▸ **DIRECTIONS FOR THIS TASK**:
Return every record in full. Match each one exactly.

▸ **SOURCE RECORDS**:
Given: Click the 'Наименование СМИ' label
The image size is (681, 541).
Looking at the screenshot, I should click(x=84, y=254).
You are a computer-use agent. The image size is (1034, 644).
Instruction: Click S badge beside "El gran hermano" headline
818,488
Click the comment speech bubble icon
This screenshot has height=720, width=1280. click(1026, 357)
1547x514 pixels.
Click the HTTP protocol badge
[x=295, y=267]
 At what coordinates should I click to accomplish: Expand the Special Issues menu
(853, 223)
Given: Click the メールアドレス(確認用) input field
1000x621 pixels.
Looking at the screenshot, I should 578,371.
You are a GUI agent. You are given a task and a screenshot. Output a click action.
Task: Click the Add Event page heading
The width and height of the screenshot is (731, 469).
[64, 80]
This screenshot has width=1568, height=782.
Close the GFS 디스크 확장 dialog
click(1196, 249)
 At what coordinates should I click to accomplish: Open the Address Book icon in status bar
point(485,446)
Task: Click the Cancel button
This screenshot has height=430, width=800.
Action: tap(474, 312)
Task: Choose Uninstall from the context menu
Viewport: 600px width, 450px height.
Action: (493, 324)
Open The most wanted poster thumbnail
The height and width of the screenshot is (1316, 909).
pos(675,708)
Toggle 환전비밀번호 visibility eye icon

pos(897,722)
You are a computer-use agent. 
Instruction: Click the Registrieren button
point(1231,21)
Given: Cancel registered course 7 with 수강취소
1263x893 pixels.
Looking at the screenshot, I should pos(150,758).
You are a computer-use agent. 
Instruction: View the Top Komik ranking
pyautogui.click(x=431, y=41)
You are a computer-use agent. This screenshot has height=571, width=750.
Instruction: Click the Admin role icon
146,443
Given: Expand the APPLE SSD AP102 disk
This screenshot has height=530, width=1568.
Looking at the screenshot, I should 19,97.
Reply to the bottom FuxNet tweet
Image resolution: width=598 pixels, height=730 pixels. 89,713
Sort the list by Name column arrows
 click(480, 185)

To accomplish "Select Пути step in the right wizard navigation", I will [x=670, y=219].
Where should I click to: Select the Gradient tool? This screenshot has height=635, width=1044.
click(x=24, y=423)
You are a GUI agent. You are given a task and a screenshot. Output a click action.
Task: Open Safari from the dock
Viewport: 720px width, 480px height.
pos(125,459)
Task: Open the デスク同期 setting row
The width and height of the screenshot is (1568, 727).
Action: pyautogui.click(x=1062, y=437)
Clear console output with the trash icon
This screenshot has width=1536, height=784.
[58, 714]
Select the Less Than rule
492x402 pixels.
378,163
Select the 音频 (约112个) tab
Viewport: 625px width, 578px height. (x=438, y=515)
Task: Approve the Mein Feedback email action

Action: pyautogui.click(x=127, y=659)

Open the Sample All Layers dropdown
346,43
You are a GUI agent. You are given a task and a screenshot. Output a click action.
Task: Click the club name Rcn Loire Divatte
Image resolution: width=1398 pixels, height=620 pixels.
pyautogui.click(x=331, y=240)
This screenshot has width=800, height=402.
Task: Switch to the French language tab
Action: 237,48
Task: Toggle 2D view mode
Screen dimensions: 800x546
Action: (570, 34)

▸ **COMPLETED EXERCISE**:
Given: Click the 'Наименование СМИ' label
The image size is (681, 541).
Looking at the screenshot, I should click(x=84, y=254).
You are a computer-use agent. The image size is (1034, 644).
Instruction: Click S badge beside "El gran hermano" headline
818,488
Click the comment speech bubble icon
This screenshot has height=720, width=1280. click(1026, 357)
1547x514 pixels.
Click the HTTP protocol badge
[x=295, y=267]
 At what coordinates should I click to accomplish: Expand the Special Issues menu
(853, 223)
Given: Click the メールアドレス(確認用) input field
1000x621 pixels.
Looking at the screenshot, I should 578,371.
You are a GUI agent. You are given a task and a screenshot. Output a click action.
Task: Click the Add Event page heading
The width and height of the screenshot is (731, 469).
[64, 80]
This screenshot has width=1568, height=782.
Close the GFS 디스크 확장 dialog
click(1196, 249)
 At what coordinates should I click to accomplish: Open the Address Book icon in status bar
point(485,446)
Task: Click the Cancel button
This screenshot has height=430, width=800.
Action: tap(474, 312)
Task: Choose Uninstall from the context menu
Viewport: 600px width, 450px height.
Action: (493, 324)
Open The most wanted poster thumbnail
The height and width of the screenshot is (1316, 909).
pos(675,708)
Toggle 환전비밀번호 visibility eye icon

pos(897,722)
You are a computer-use agent. 
Instruction: Click the Registrieren button
point(1231,21)
Given: Cancel registered course 7 with 수강취소
1263x893 pixels.
Looking at the screenshot, I should pos(150,758).
You are a computer-use agent. 
Instruction: View the Top Komik ranking
pyautogui.click(x=431, y=41)
You are a computer-use agent. This screenshot has height=571, width=750.
Instruction: Click the Admin role icon
146,443
Given: Expand the APPLE SSD AP102 disk
This screenshot has height=530, width=1568.
Looking at the screenshot, I should 19,97.
Reply to the bottom FuxNet tweet
Image resolution: width=598 pixels, height=730 pixels. 89,713
Sort the list by Name column arrows
 click(480, 185)

To accomplish "Select Пути step in the right wizard navigation", I will [x=670, y=219].
Where should I click to: Select the Gradient tool? This screenshot has height=635, width=1044.
click(x=24, y=423)
You are a GUI agent. You are given a task and a screenshot. Output a click action.
Task: Open Safari from the dock
Viewport: 720px width, 480px height.
pos(125,459)
Task: Open the デスク同期 setting row
The width and height of the screenshot is (1568, 727).
Action: pyautogui.click(x=1062, y=437)
Clear console output with the trash icon
This screenshot has width=1536, height=784.
[58, 714]
Select the Less Than rule
492x402 pixels.
378,163
Select the 音频 (约112个) tab
Viewport: 625px width, 578px height. (x=438, y=515)
Task: Approve the Mein Feedback email action

Action: pyautogui.click(x=127, y=659)

Open the Sample All Layers dropdown
346,43
You are a GUI agent. You are given a task and a screenshot. Output a click action.
Task: Click the club name Rcn Loire Divatte
Image resolution: width=1398 pixels, height=620 pixels.
pyautogui.click(x=331, y=240)
This screenshot has width=800, height=402.
Task: Switch to the French language tab
Action: 237,48
Task: Toggle 2D view mode
Screen dimensions: 800x546
Action: (570, 34)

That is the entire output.